Что же касается действительно самого авторитетного (и для собственных народов и для кремлёвских политиков) мнения правительств стран Европы и Азии, то там точка зрения на внутреннюю политику СССР вырабатывалась, к сожалению, вне какой-то связи с судьбой порабощённых народов советской империи. Причём, как выяснилось ещё в 20-х гг., своекорыстные интересы играли в выработке национальных политических линий у них гораздо большую роль, чем страдания миллионов за колючей проволокой советских границ. В этом смысле от их политики мало отличались и программы политических партий, включая европейские социал-демократические, которые, как известно, заняли место, альтернативное и большевизму, и фашизму, проповедуя третий, исключительно гуманный путь.

Но вот, что писали чешские социал-демократы в своей «Право Лиду» в 1924 г.: «Теперь русская демократия распространяет сведения о том, что большевики преследуют тех, кто не согласен с их режимом. Но мы считаем, что теперь необходима известная осторожность при чтении этих сообщений, и в некоторых случаях встаёт вопрос: не пускает ли определённая часть русской эмиграции эти сведения с целью оправдать свою бездеятельность за границей» (цит. по: Мельгунов, 1990. С. 8, 9). Соответственным было и хвалёное общественное мнение демократической Европы, которое «как бы сознательно отворачивается от этой правды, ибо она, в своём голом и неприкрашенном виде, становится в слишком непримиримое противоречие с культурными навыками современного правового строя и общепризнанной людской моралью» (ук. соч. С. 8).

» **СОБРАННЫЕ ДАННЫЕ**:
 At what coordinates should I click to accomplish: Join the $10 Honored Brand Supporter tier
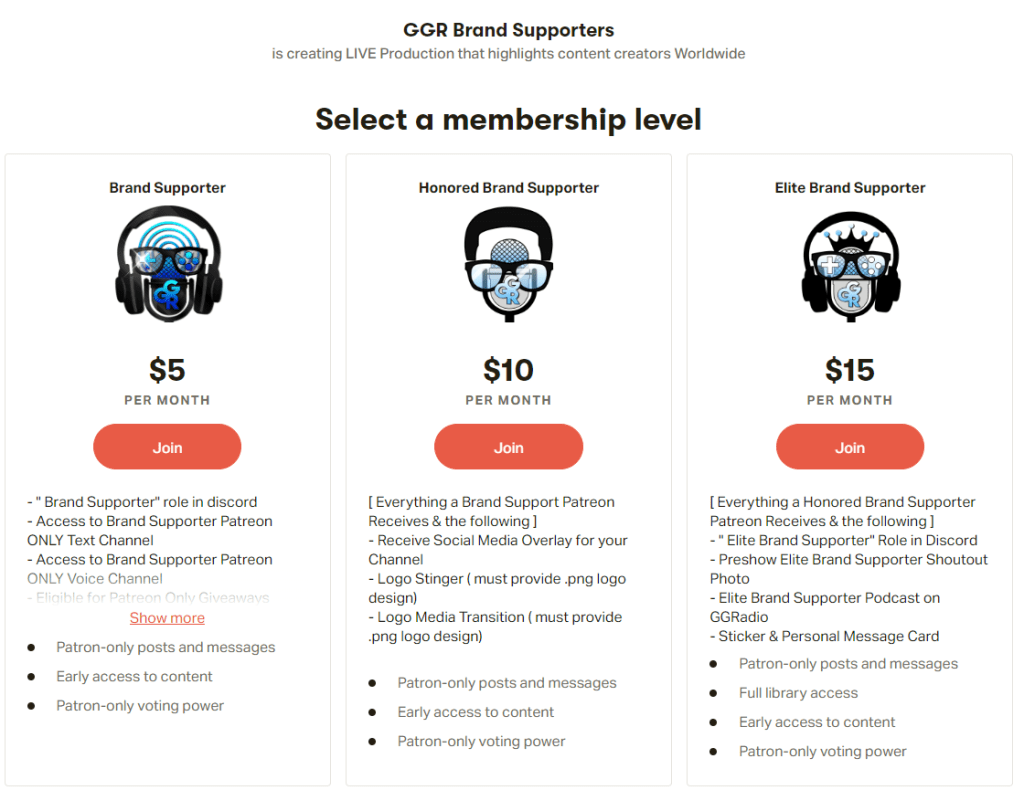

» **ВЫПОЛНИТЕ ЗАДАНИЯ**:
1. Ответьте на вопросы по отрывку о взгляде Европы на политику СССР:
(а) Как называлось издание чешских социал-демократов?
(б) В каком году вышла процитированная в нём публикация?
(в) Какое место, согласно отрывку, заняли европейские социал-демократические партии?
2. Продолжите отрывок о взгляде Европы на политику СССР, начав сразу после его последнего предложения.

» **ОТВЕТЫ**:
1.
(а) «Право Лиду».
(б) В 1924 г.
(в) Место, альтернативное и большевизму, и фашизму: они проповедовали третий, исключительно гуманный путь.

2.
Очевидцы политического террора и голодных смертей на улицах советских городов сочиняли, по возвращении в цивилизованный мир, успокоительные строки: «Коммунизма нет, экономика России начинает возрождаться», — это слова французского сенатора А. Монзи. Ему вторил глава американской миссии АРА в СССР, полковник У. Гаскель: «Коммунизм в России умер и оставлен» (цит по: Югов, 1923). Уже упоминавшийся Бернард Шоу, после возвращения из СССР, вообще отвергал с возмущением «домыслы» о вымирающих деревнях и сёлах, о штабелях детских трупов на советских улицах: «Что за чепуха, меня там так вкусно кормили!» (ИЛ, 1989, № 8. С. 216). И лишь старые эмигранты на Западе оказались единственными, кто смог бросить в лицо этим и им подобным «очевидцам процветания коммунистической России» из цивилизованного мира обвинение в равнодушии к народам СССР, удушаемым сталинской репрессивной удавкой (Берберова, 1988). Это был отчаянный и одинокий вопль истинной старой интеллигенции — но кто его слышал?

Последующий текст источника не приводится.